Hearing these extremely well scrubbed-up recordings reminded me how unsentimental a conductor Kajanus was. In his Sibelius things are kept moving briskly; there are very few dewy-eyed moments. Listen to the way he pushes the orchestra in the gulped and galloped close of the first movement. Then try the conspiratorial and sweetly pressurised tension of the finale at (4.46). On the other hand he is content to allow a gentle pointillism to register its own effect in the Andante Mosso.
Kajanus’s Tapiola is even more impressive. Every little shudder and tremor registers in perfectly balanced gradation. Even the woodwind shrieks at 3.20 are given without the overlay of emphasis we find in most modern performances. They come and go with inhuman concentration. This version of Tapiola brought out powerfully the evolution of Sibelius’s character from the romantic hell-raiser of En Saga to the forbidding mage of the Northern forests in Tapiola. Kajanus makes a deeply impressive gale which plies the Finnish saplings double (14.02-15:01).
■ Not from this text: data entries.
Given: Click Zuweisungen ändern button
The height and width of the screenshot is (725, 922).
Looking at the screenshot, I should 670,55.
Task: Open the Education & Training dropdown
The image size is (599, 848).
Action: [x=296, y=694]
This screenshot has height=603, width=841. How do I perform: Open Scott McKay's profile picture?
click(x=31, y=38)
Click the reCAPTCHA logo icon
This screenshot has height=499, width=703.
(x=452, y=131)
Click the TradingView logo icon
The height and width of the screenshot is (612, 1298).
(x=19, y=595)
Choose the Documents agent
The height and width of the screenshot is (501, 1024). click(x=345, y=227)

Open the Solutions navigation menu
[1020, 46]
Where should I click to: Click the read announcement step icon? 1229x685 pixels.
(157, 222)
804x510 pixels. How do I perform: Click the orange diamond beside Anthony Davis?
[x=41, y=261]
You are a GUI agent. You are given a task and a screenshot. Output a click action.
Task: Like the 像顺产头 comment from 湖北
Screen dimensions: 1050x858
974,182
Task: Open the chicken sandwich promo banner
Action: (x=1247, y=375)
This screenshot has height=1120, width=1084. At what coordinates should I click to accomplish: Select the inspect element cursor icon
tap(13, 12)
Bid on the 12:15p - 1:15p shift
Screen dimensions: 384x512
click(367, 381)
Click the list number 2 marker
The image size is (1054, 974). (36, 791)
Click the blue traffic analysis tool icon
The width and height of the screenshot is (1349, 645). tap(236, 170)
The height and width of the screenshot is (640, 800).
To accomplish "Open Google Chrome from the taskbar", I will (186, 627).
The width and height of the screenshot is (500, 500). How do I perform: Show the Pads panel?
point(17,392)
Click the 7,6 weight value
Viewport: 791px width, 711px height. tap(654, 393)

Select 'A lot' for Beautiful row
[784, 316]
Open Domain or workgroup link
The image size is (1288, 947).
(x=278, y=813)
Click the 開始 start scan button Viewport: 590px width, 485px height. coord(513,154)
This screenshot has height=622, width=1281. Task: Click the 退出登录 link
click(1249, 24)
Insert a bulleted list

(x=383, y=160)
Even his progressive diminution of the gale is grippingly done; such is the control he exercises.
The documentation is good and extensive in English only. There’s a welcome technical note from Andrew Rose who has virtually eliminated high frequency hiss. He has also removed most of the crackling ‘bacon frying’ sound so typical of HMV 78s of the 1930s. That this detritus has gone and that he has managed to preserve the impact of music-making now getting on for eighty years old merits high praise. I hope we will hear more from Mr Rose in the future. Incidentally, I also hope that his commitment to Divine Art projects will not prevent his keeping his immensely valuable Moeran website up to date.
Georg Schnéevoigt and his Helsinki Symphony Orchestra were seen as adversaries of Kajanus and his Helsinki Orchestral Society. After the Great War the Helsinki Symphony Orchestra and the Orchestral Society were merged. Both Kajanus and Schnéevoigt (1872-1947) are unsentimental yet generate plenty of atmosphere. Both keep things moving along. It is this refusal to dawdle that marks out Schnéevoigt’s version of the Sixth Symphony. His orchestra are pushed to their limits and beyond. Beecham’s RPO in 1947 managed things better but for a modern recording let me strongly recommend Sakari Oramo’s powerhouse of a performance on Warner-Erato.
Divine Art beat Naxos to the draw with cleaned up revivals of these 1930s historicals. If you do not already have these and are a dedicated Sibelian then there is no reason to hold back. Given their historical sound these cannot be first recommendations but the Sibelian spirit burns brightly in these readings made during the lifetime of the composer even if the 1930s marked the start of three decades of silence from Järvenpäa.
Unsentimental yet not clinical readings. Historically significant for dedicated Sibelians. Perhaps you object to the Naxos or Pearl approach of leaving in place the hiss and crackle stigmata of the 1930s. Here Andrew Rose’s sprucing up has produced highly listenable recordings which represent a more interventionist approach than some fundamentalists favour. I hope that Divine Art and Andrew Rose will now look at the other Sibelius Society issues. When they are done and dusted I have the highest hopes that they might tackle Boult’s superb 1950s recordings of the tone poems.